Why do we need a skeleton?

What is the purpose and structure of the skeleton?

1. Supports and protects the softer parts of the body (the very important organs!) video flashing xray

  • The brain is protected by the skull.
  • The heart and lungs are protected by a strong rib cage. It is also protected by the breast bone (sternum) at the front and vertebral spinal column at the back.
  • The spinal cord is protected by the vertebrae (bones of the spine).
  • The intestines and reproductive organs are protected by the pelvis.

2. Supports our body through a framework of bones.


  • are not solid. The hard outer layer of the bone protects the light, porous (not solid) bone inside.
  • This porous bone contains the marrow, which is the factory where red blood cells are produced – a process called ‘haematopoiesis’.
  • Red blood cells carry oxygen around the body, providing energy for our muscles. However, before we are born, all of our bones begin as a rubbery material called cartilage. As we grow, more and more deposits of calcium are laid down which change some of the cartilage into a more solid and rigid mass – bone.
  • act as an anchor for muscles which together, along with other soft tissues, make the body move.
  • contain calcium and other minerals which make them hard (rigid) and provide strength.
  • supply the body with calcium when the diet is calcium deficient.

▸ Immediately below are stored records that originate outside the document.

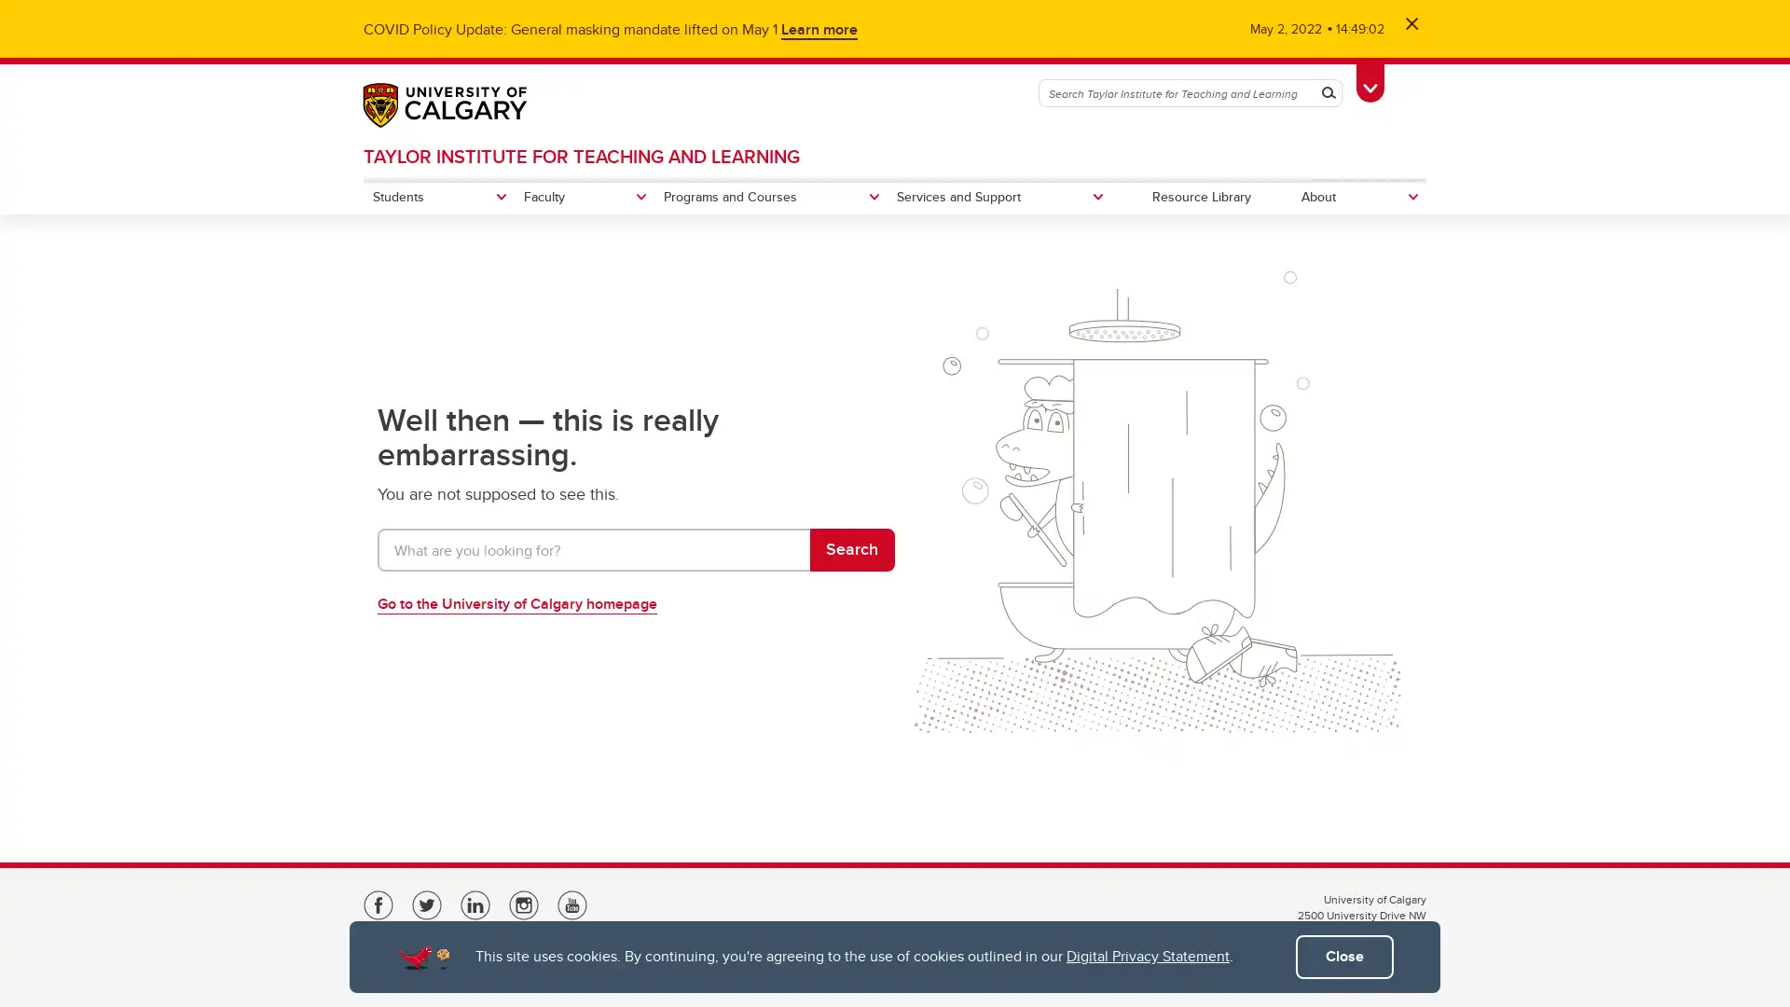 This screenshot has height=1007, width=1790. I want to click on Search, so click(850, 549).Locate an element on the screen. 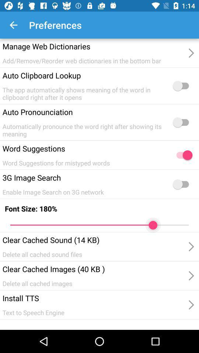 The height and width of the screenshot is (353, 199). auto clipboard lookup is located at coordinates (182, 86).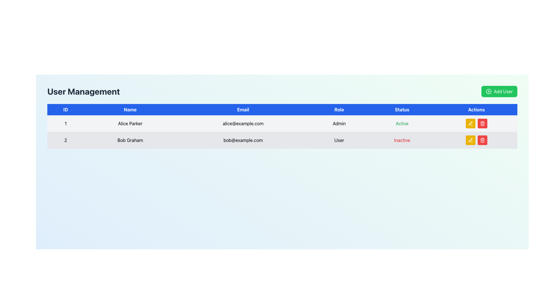  I want to click on the static text displaying the number '1' in the 'ID' column of the table row for 'Alice Parker', so click(65, 123). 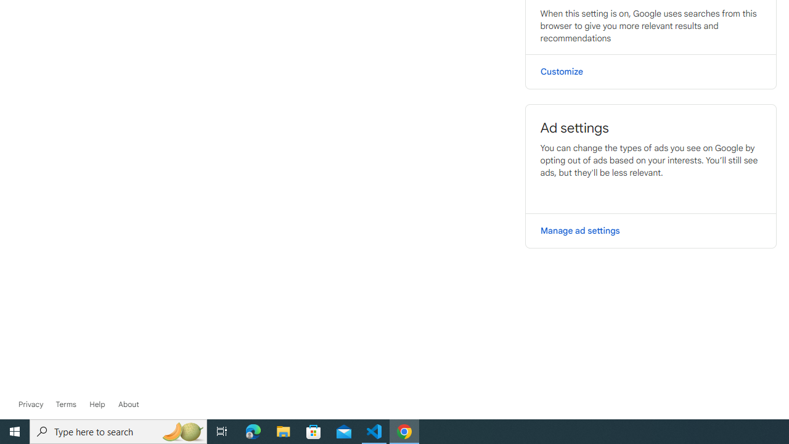 What do you see at coordinates (651, 72) in the screenshot?
I see `'Customize'` at bounding box center [651, 72].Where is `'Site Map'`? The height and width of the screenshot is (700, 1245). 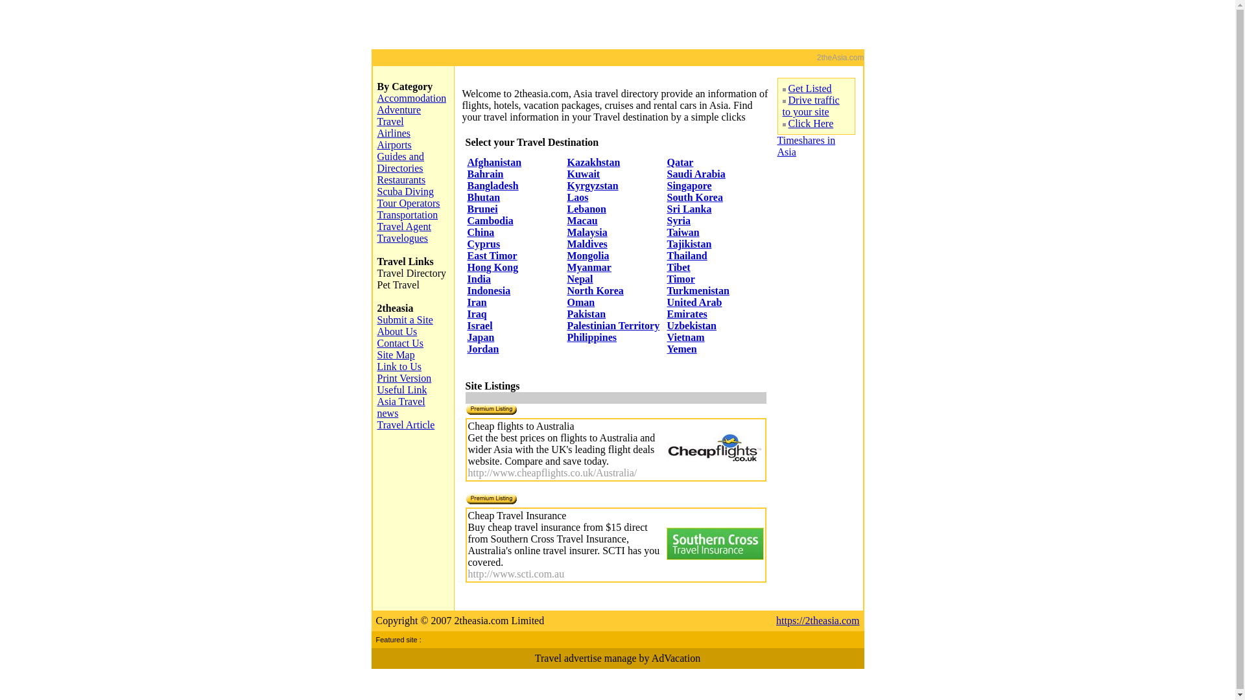
'Site Map' is located at coordinates (395, 355).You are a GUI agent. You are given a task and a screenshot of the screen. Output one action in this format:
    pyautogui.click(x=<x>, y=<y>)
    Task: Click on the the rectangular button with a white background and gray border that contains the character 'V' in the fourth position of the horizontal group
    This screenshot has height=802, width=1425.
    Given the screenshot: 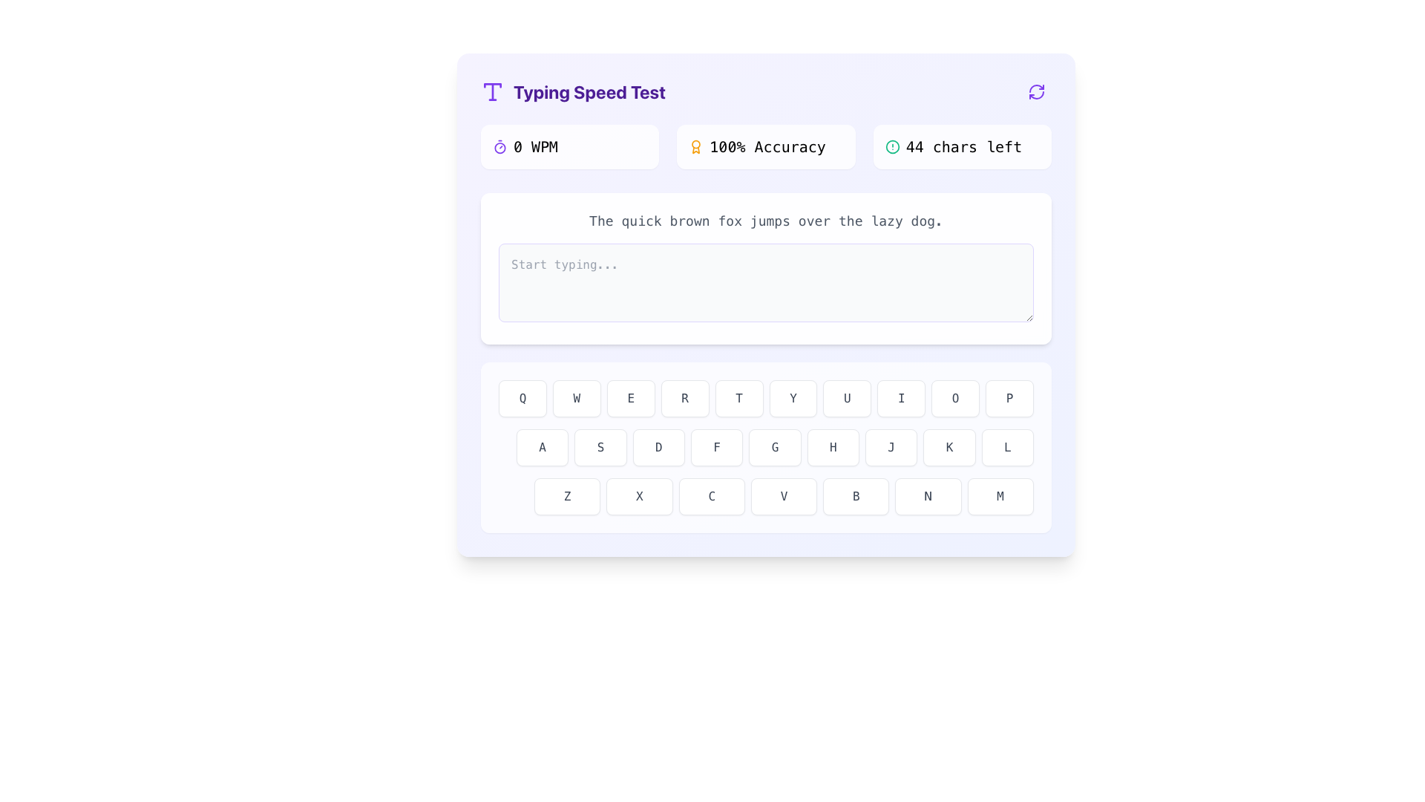 What is the action you would take?
    pyautogui.click(x=783, y=496)
     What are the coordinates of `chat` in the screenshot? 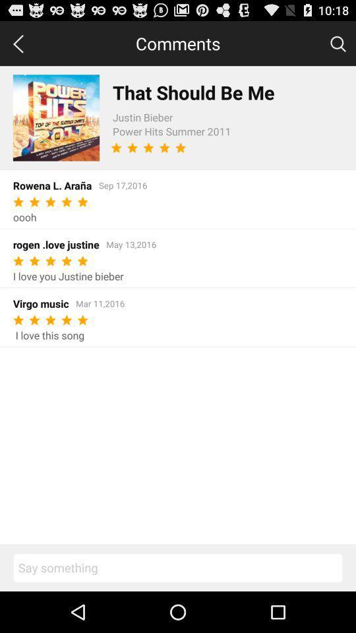 It's located at (178, 567).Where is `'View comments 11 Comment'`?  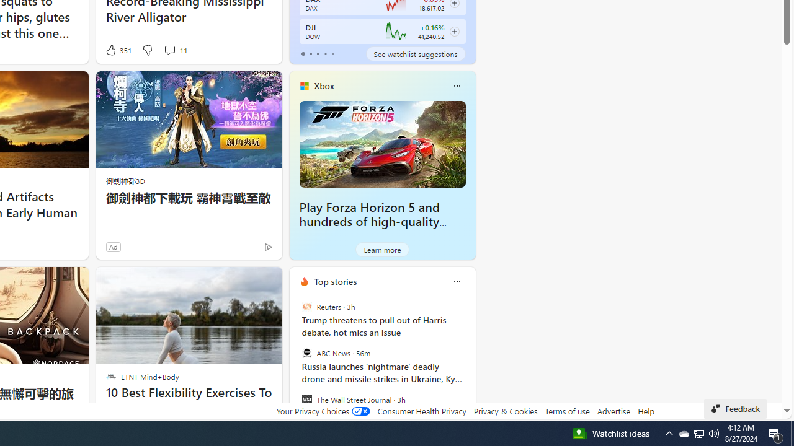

3. Prevents the body from losing its shape. 

4. Suspends some of the vital organs, preventing them from crushing each other.

5. Helps keep the calcium levels in the blood constant.

  • Calcium is essential for the functioning of all the cells in the body, in particular the bones, brain and muscles. Without enough calcium, these cells do not operate properly.
  • The body needs a constant level of calcium. If there is not enough calcium in the blood then cells called osteoclasts dissolve calcium from the bones.

The skeleton can be subdivided into two parts:

  • axial 
  • appendicular

The axial skeleton can be subdivided into 3 sections: 

  • Skull
  • Vertebral column
  • Bony thorax (ribs/chest wall)

The appendicular skeleton refers to your arms and legs. It is called appendicular, from “append” because they are attached by girdles, which bridge each with the main body.



How do our bones move?

Bones cannot move without muscles. Most muscles (like those in our arms and legs) work in pairs – one muscle contracts as the other one relaxes. The bone is pulled towards the contracted muscle. Muscles are attached to bone by tendons.

How are bones joined together?

The place where two or more bones meet is called a joint.  Some joints are fixed as in the skull, but others can move such as where the bones in the leg meet. (See Joints.)  At these joints, ligaments hold the bones together.

Can bones bend?

Bones in the body do not bend but break when abnormal pressure is placed on them.

There is an exception to this and that is in a small child, called a greenstick fracture because it looks like a green rather than dry stick has tried to be broken.